Generally I prefer non-destructive field observations, leave specimen collection to the scientists. Especially with butterflies where here in California, several species are presumed extinct and others are in notable decline.
One issue I can not demand people be aware of but that I want people to be aware of, with a cryptic species complex for a mobile species, using “range maps” to identify the species should in many cases be avoided.
With the Common Checkered-skipper and the White Checkered-skipper, from what I understand it is impossible to distinguish females without genetic analysis. Males can be distinguished but only by examining their reproductive organ. So when a butterfly in that complex is posted here, range is often used to distinguish them.

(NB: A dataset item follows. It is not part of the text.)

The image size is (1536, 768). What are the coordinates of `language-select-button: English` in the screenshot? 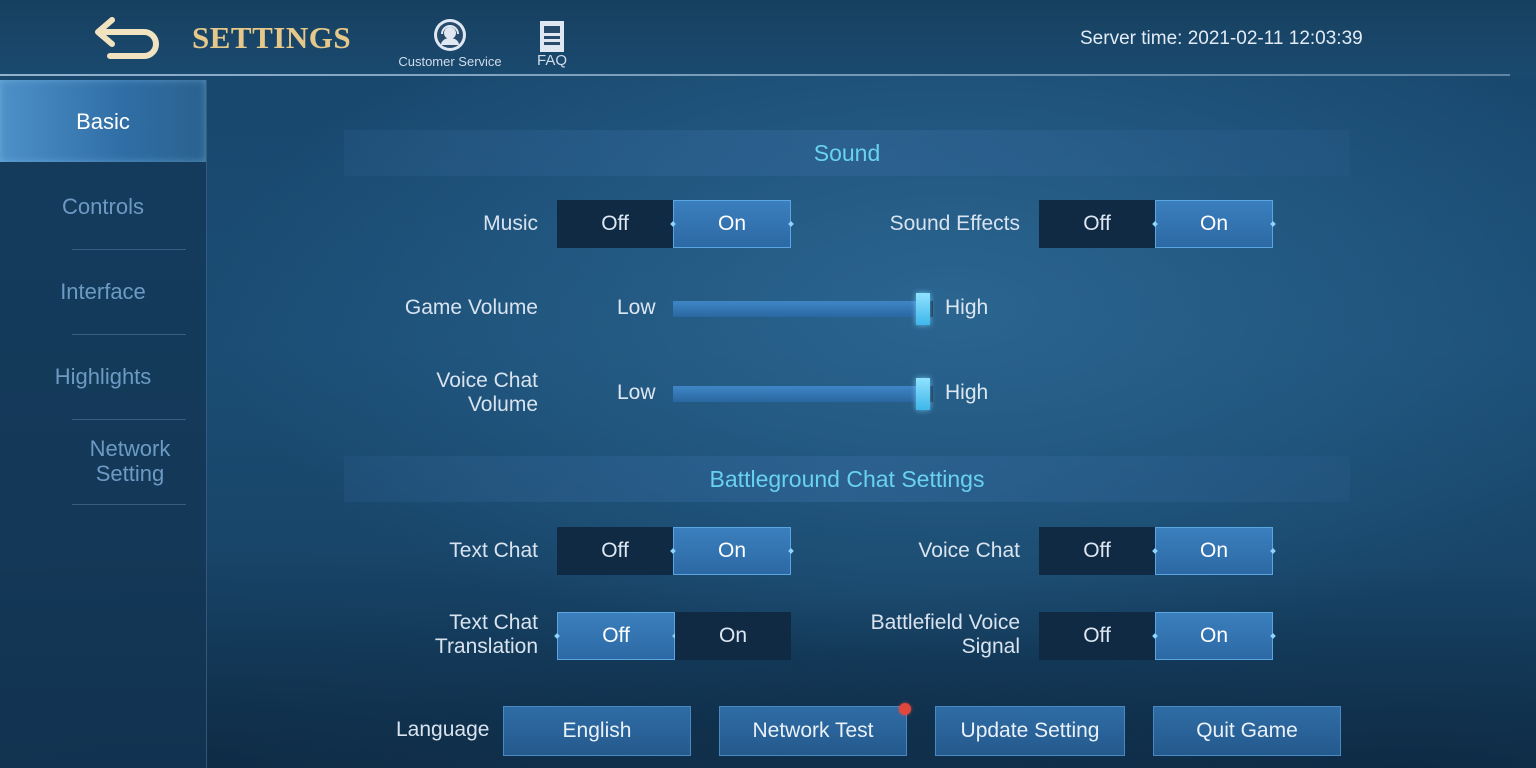 It's located at (597, 731).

However with butterflies and from what I have read this species in particular, range maps are not reliable. The White Checkered-skipper prefers warmer climates, but in the United States in response to climate change, its range has been demonstratably moving north often replacing Common Checkered-skipper populations. Unless range information is based upon very recent surveying of a statistically significant number of males that are only only species or the other, the reality is we can highly suspect one subspecies or the other but we can not know for certain.
I politely ask (but have no authority to demand) people when a species from such a cryptic species complex is posted with the identification as the species complex rather than as a species, please do not declare it one species or the other based upon range maps alone, unless you know of very recent scientific surveys in that region that can be cited. The ranges are changing.